New preprint on the function of dopamine reward neurons
We just posted a new preprint on bioRxiv on the function of dopamine reward neurons in flies!
Dopamine neurons (DANs) have a well-known role in helping us learn the value of cues that predict reward. This role is conserved in Drosophila, which has provided a powerful model to dissect the mechanisms underlying the role of DANs in reward learning. But with all the focus on how DANs mediate reward learning, less is known about how they regulate innate behaviors - behaviors that don’t require learning. In mammals, dopamine invigorates ongoing behaviors and has a role in promoting feeding behavior, so we set out to investigate whether reward DANs in Drosophila also regulate feeding and other innate behaviors.
Image of reward DANs in the fly brain stained green (created from data in the FlyLight database).
We began by using optogenetic manipulations to examine how reward-encoding DANs in Drosophila (called “PAM” DANs) influence sugar feeding. While we expected that PAM DAN activation would promote feeding, we were surprised to find the opposite: their activation strongly suppressed feeding in a variety of conditions. Through optogenetic and behavioral studies, we show that although PAM DAN activation robustly drives reward learning, this activation is innately aversive to flies and drives aversive locomotor and feeding responses. Activating smaller subsets of PAM DANs revealed that the effects on innate and learned behaviors are dissociable, with individual subsets being capable of driving learned attraction but not innate aversion.

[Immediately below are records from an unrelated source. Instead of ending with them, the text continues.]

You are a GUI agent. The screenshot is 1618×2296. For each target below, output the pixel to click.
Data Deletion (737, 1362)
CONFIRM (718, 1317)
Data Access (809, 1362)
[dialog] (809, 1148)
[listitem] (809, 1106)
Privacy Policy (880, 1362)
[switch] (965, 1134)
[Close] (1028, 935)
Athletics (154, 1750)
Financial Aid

These results raise some intriguing questions. First, what is the circuit mechanism by which DANs cause opposing effects on innate versus learned behaviors? Based on known circuitry and previous work, it’s likely that the innate aversion and learned attraction elicited by DANs arise from distinct effects – direct activation versus synaptic plasticity – on the same target neurons. We performed experiments to examine how these two mechanisms interact, revealing that the pathway for innate aversion overrides the mechanism for learned attraction.
Second, why would it be adaptive for reward DANs to cause opposing effects on innate and learned behaviors? One possibility is that this opposing relationship represents a mechanism to compare current reward (encoded by immediate DAN activity) with expected reward based on reward-associated cues that were previously learned (encoded by DAN-evoked synaptic plasticity). This model implies that a separate pathway mediates innate attraction to rewards and overrides DAN-mediated aversion.
Overall, we think these results uncover new and interesting aspects regarding the function of the most well-studied “reward neurons” in the fly brain, showing that they have distinct roles in guiding innate and learned behavior.
This study was led by Fiorella Lozada-Perdomo (former Research Specialist) with the help of Yuzhen Chen (Research Specialist), Ruby Jacobs (Research Specialist), Joyce Yeo (summer undergraduate from Colby), Maia Yang (former Emory undergraduate), and Janhavi Bhalerao (former PhD rotation student). Congratulations to all the authors!